The Regulatory Compliance Officer Apprenticeship similarly equips employees with the skills they need to help create a positive and supportive business environment whilst also assuring public and environmental protection. As with the credit and collections apprenticeship, it uses a blended approach to training to include workshops, e-learning and tutorials, with dedicated mentors and assessors.
Helena says that to date, feedback has been excellent from all of her apprentices: “We may be perceived as a demanding client however we expect our training providers to deliver high quality training and communication is key,” she continues. “The CSA has been fast to respond and always comes back to us quickly on any questions we may have.”
We are always looking at new apprenticeship opportunities and are currently exploring a new apprenticeship to train a Counter Fraud Investigator: “It was something we were considering just before lockdown and are now looking at again,” she says.
Another ‘pioneer’ in apprenticeship training programmes, and benefiting from private sector expertise, is Cheshire East Council which has over 200 different types of apprenticeships in more than 1200 different areas.
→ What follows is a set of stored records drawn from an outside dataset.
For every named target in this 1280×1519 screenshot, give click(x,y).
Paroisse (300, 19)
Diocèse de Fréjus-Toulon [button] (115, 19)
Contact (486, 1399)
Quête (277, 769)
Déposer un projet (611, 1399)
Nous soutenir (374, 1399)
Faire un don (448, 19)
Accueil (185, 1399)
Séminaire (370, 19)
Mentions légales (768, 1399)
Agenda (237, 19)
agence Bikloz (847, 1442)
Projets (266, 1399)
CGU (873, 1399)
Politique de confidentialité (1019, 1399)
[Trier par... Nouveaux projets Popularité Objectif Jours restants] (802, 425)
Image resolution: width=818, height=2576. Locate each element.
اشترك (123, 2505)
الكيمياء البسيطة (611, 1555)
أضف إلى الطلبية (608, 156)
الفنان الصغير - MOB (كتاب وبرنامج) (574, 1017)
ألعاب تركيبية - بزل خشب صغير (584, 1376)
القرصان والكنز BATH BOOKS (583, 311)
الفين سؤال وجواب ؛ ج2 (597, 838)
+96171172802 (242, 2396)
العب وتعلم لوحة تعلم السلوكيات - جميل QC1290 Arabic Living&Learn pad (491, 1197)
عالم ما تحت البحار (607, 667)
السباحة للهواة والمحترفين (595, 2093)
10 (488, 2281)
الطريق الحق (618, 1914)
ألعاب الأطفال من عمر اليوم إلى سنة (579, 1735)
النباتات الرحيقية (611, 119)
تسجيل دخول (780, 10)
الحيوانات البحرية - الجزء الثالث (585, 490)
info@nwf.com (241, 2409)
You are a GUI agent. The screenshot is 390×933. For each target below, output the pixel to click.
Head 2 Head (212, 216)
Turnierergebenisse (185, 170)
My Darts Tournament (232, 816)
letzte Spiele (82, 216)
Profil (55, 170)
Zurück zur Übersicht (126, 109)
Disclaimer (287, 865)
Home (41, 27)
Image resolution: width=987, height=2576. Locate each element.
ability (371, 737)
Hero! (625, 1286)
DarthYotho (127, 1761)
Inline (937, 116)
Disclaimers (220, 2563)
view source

Claiming to be the first local authority in the North West to see the true value of apprentices, Cheshire East Council provides the opportunity to study, learn and grow in a chosen career, whilst receiving an income. Apprenticeships vary, and one of the most recent programmes is focused on compliance. It specifically delivers training and qualifications to become a Regulatory Compliance Officer.
Rick Hughes, Community Protection Manager at Cheshire East Council has played a key role in this course, helping to detail the programme and implement further learning within the Chartered Trading Standards qualification framework.
When it came to finding a professional apprenticeship training provider for the programme, Rick thoroughly explored the options before choosing the CSA: “We chose the CSA as we felt their engagement with the Heads of Service was impressive,” Rick says.
Rick notes that working with the CSA has been a good experience: “They are clear in what they expect and are encouraging during our meetings. They make the paperwork straightforward and easy to understand and, working with them has been a pleasure.”
The Regulatory Compliance Officer apprenticeship equips employees with the skills they need to become a trading standards officer, where they will help businesses and the local authority itself implement and comply with their regulatory and legal requirements. The apprenticeship standard is varied and provides unlimited opportunities, with the choice to take on different tasks and specialise in areas such as environmental health.
The apprenticeship has proven popular; the two spaces advertised received more than 80 applications. Rick says that the lucky two apprentices have been with the Council for a year now and enjoy the course: “The apprentices are loving it; they are really enjoying every aspect of their learning and interacting with the CSA team,” he says.
Rick believes that the public sector can learn a great deal from the private sector. In the past, trading standards professionals have typically come into the profession through university, but due to a lack of courses now available, the public sector has had to embrace apprenticeship programmes.
“This is the first time trading standards have used apprentices and now local authorities are learning that this is the only and best way to get new blood into the profession. We have learned to use the apprenticeship scheme properly and I don’t think as a profession we have ever done that until now,” he concludes.